The most you can say about the newspapers is that they discovered the phony stories, investigated them, fired the reporters and told what happened on their front pages. One of the three investigators, John Seigenthaler, former editor and publisher of the Nashville Tennessean, spoke last week about this to about 100 people attending the annual Roy Reed Lecture during Journalism Day at the University of Arkansas.
The investigators spent 14 months reviewing 720 stories written over 10 years by Jack Kelley, age 43, in USA Today, the newspaper with the biggest circulation in the U.S. They found that he fabricated eight Page 1 stories and lifted at least two dozen parts of stories from other newspapers as if they were results of his reporting.

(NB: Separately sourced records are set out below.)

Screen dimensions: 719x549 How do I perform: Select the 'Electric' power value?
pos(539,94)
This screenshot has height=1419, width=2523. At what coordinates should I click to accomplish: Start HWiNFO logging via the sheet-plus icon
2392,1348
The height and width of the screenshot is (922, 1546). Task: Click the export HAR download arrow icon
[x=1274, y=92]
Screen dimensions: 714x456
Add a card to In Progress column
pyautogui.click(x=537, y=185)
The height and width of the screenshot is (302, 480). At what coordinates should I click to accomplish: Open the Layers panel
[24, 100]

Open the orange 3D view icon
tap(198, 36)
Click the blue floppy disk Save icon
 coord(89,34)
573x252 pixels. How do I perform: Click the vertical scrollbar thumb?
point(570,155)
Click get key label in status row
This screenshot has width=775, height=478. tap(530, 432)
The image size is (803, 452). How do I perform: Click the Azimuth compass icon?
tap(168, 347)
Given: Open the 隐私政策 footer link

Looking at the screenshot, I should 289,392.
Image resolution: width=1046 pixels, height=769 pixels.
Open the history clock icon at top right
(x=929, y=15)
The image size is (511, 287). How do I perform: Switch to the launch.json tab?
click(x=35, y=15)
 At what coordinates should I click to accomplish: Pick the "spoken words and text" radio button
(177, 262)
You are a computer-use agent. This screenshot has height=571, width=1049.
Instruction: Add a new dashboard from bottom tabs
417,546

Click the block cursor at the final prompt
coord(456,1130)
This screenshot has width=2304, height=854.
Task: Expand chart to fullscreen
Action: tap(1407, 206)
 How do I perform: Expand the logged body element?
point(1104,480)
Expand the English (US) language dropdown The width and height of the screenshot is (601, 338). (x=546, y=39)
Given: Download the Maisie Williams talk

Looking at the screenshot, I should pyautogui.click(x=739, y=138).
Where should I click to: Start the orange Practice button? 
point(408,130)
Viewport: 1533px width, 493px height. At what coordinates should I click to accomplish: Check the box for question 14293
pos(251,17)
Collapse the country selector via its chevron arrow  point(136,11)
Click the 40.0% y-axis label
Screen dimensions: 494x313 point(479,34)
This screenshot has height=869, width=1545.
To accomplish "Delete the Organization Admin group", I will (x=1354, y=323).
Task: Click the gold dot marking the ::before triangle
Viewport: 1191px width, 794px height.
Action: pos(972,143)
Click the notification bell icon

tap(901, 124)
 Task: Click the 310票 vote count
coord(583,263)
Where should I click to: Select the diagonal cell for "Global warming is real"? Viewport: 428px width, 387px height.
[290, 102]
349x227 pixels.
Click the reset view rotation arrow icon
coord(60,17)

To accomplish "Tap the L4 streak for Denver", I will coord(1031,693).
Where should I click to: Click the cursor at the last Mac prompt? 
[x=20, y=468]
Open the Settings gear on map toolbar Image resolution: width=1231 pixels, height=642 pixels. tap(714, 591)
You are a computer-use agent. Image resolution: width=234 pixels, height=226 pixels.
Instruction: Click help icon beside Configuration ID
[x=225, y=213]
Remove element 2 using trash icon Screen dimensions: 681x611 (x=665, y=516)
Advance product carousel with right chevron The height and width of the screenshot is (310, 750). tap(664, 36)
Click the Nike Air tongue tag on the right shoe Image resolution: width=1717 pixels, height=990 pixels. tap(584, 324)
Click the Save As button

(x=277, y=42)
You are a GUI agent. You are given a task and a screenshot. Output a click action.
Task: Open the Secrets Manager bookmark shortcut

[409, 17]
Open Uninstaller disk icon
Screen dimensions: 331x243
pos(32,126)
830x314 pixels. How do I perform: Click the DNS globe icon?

Perhaps the most brazen story was a tall tale about a young Cuban woman who drowned while fleeing from Castro’s Cuba in a boat. To go with the tale, he furnished a picture of an attractive young woman, who, of course, was not the victim but rather a woman he met in Cuba. When the story and picture were published, he called her and said he had made a mistake in handing her picture to his editors instead of one of the drowned woman, who, of course, did not exist.
Seigenthaler, 76, who left the Tennessean to be the founding editorial director of USA Today, said the investigation was “the most tragic 14 months of his life” because it made him realize that “culture in the newsroom has changed.” He quoted and agreed (almost completely) with Marvin Kalb, senior fellow at the Joan Shorenstein Center on the Press, who says it’s the newspaper management as well as the reporters who are responsible. He quoted Kalb:
“The business of journalism has degraded in recent years, corrupted by the new prizes and profits. Jack Kelley became a star of USA Today. The corrupt culture that has editors winking and blinking at journalists who break blockbuster stories that are played on Page 1 are just as responsible as Jack Kelley.”
Seigenthaler said Kalb thinks the only way out is for “corporate reparations.” However, Seigenthaler believes that if journalism students are taught “enduring values” they can change the culture “from the bottom up.” He describes the newspaper as a mirror that has to reflect the life of the community with “all the pockmarks, scars and warts,.” and, he says, “the shards must be put back and the mirror repaired.”
According to Seigenthaler, people don’t have to love their local newspaper, but they must believe it, trust it and rely upon it. Hence, liars can’t be newspapermen.